Pengawasan lapangan akan dilaksanakan oleh Satuan Tugas (Satgas) yang ditunjuk. Jika ditemukan pelanggaran, dapur akan diberikan peringatan tertulis, dilanjutkan dengan evaluasi, dan dalam kasus serius dapat dikenai penangguhan operasional hingga perbaikan standar tercapai.
Seleksi relawan juga diperketat. Calon relawan harus melewati serangkaian tahapan, termasuk wawancara dan pemeriksaan latar belakang khusus pada pengalaman pengolahan makanan. Proses ini pertama kali dilakukan oleh mitra penyelenggara, kemudian diverifikasi kembali oleh masing-masing SPPG. “Sistem terbuka, siapa saja boleh melamar, namun kami menuntut kepatuhan pada prosedur yang ketat,” jelas Caris.
Langkah-langkah ini diharapkan dapat menurunkan risiko keracunan makanan serta meningkatkan kepercayaan masyarakat terhadap program MBG. Dengan standar keamanan dan gizi yang terjamin, program diharapkan dapat memberikan dampak positif pada status gizi anak-anak di wilayah Blora.
Ke depan, Yayasan Gema Mustika dan Dinas Kesehatan berencana memperluas pelatihan ke SPPG lain yang belum mengikuti, serta mengintegrasikan evaluasi berkala untuk memastikan semua dapur tetap memenuhi standar SLHS. Upaya kolaboratif ini mencerminkan komitmen bersama dalam menciptakan lingkungan makanan yang aman, higienis, dan bergizi bagi seluruh warga.

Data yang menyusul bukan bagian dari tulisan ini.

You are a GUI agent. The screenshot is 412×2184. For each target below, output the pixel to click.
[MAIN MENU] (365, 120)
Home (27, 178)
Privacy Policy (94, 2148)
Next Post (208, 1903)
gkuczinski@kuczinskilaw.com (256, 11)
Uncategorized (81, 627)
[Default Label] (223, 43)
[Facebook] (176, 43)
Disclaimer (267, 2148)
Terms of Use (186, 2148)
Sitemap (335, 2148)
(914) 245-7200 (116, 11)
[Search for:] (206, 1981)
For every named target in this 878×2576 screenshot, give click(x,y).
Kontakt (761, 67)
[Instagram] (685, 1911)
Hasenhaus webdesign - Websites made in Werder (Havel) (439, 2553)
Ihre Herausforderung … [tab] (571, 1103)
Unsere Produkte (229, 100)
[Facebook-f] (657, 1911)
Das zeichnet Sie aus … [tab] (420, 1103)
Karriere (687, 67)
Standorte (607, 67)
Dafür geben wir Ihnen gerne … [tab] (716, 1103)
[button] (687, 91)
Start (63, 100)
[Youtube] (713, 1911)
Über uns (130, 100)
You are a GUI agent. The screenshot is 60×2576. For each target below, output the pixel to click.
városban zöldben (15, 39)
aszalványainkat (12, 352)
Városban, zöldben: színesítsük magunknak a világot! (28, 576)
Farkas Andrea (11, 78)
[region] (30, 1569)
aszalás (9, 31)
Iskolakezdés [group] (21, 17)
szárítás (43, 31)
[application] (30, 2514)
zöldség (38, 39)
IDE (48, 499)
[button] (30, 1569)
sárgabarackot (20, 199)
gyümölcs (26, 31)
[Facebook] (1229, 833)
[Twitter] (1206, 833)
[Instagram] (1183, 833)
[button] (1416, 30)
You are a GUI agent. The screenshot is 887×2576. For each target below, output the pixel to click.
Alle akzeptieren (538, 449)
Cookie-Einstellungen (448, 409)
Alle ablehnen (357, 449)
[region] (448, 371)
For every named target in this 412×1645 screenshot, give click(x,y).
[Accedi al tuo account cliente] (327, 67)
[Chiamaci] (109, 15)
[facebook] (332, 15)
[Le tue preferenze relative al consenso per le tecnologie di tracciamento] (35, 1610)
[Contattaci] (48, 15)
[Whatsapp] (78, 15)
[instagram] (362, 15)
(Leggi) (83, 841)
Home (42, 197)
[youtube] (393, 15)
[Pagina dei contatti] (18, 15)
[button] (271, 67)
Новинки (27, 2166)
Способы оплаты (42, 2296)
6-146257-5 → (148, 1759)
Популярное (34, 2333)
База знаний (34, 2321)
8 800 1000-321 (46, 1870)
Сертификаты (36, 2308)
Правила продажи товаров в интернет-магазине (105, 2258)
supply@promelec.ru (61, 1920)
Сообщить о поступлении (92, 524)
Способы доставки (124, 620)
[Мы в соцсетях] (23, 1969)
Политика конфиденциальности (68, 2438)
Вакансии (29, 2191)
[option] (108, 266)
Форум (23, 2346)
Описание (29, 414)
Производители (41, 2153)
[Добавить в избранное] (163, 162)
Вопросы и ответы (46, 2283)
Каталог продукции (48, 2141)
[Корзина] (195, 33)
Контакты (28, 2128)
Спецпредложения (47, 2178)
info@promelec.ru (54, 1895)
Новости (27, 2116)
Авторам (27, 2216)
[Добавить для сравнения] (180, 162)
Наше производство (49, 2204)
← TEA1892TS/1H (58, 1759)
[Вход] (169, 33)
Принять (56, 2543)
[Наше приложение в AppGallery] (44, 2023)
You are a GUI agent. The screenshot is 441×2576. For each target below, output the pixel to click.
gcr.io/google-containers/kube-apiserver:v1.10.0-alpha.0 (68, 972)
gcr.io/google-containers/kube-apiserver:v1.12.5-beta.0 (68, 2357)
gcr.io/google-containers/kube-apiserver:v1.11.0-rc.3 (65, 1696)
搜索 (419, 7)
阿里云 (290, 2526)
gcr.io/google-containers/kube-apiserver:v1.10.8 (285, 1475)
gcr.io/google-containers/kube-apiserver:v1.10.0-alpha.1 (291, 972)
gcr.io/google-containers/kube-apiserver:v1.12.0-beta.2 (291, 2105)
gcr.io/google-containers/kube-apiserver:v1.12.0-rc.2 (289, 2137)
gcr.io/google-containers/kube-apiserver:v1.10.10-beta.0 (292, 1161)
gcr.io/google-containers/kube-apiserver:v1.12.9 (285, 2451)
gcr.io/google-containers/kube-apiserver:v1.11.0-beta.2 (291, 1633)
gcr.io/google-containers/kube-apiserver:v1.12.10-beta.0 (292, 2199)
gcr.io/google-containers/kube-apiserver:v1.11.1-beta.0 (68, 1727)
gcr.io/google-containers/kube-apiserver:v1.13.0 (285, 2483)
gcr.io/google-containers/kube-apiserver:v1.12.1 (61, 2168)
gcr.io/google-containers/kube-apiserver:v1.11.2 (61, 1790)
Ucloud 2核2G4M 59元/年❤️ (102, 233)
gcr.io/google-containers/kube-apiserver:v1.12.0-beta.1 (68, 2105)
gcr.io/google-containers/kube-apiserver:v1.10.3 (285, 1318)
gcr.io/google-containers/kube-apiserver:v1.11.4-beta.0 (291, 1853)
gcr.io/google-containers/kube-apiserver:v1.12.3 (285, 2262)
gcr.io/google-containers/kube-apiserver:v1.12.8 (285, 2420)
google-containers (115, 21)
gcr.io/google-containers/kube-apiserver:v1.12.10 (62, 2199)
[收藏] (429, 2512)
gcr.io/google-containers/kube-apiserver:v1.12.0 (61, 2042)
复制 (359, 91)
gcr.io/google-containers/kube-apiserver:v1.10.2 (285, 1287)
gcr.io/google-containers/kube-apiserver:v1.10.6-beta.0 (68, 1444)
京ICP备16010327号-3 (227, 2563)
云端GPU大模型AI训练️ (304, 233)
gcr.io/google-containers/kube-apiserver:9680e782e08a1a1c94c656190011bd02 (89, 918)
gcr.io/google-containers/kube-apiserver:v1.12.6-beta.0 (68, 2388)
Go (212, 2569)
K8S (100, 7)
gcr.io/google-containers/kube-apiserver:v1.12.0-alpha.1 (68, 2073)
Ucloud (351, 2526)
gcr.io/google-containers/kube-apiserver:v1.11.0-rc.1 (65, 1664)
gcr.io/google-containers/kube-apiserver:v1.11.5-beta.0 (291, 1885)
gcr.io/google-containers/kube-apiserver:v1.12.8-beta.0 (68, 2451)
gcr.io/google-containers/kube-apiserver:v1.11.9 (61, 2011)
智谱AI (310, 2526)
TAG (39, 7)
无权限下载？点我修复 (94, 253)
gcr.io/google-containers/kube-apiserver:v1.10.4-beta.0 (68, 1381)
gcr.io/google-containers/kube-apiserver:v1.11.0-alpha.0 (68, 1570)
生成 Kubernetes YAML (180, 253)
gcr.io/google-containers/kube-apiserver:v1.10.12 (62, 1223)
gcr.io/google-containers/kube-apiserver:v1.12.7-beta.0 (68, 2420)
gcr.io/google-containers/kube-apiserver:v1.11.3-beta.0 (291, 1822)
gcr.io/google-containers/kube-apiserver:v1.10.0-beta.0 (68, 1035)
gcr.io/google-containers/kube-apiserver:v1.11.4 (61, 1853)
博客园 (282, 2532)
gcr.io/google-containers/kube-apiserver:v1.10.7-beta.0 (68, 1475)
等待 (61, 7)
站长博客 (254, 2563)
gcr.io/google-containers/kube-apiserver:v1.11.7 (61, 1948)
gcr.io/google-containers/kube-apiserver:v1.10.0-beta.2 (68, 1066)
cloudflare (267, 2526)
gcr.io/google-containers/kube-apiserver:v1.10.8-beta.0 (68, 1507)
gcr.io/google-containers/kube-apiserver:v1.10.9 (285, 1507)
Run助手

Secara keseluruhan, pelatihan keamanan pangan bukan sekadar persyaratan administratif, melainkan fondasi utama yang memungkinkan program Makan Bergizi Gratis beroperasi secara optimal tanpa menimbulkan ancaman kesehatan. Dengan pengawasan ketat, sertifikasi resmi, dan seleksi relawan yang selektif, diharapkan dapur MBG di Blora dapat menjadi contoh terbaik dalam implementasi program gizi berskala nasional.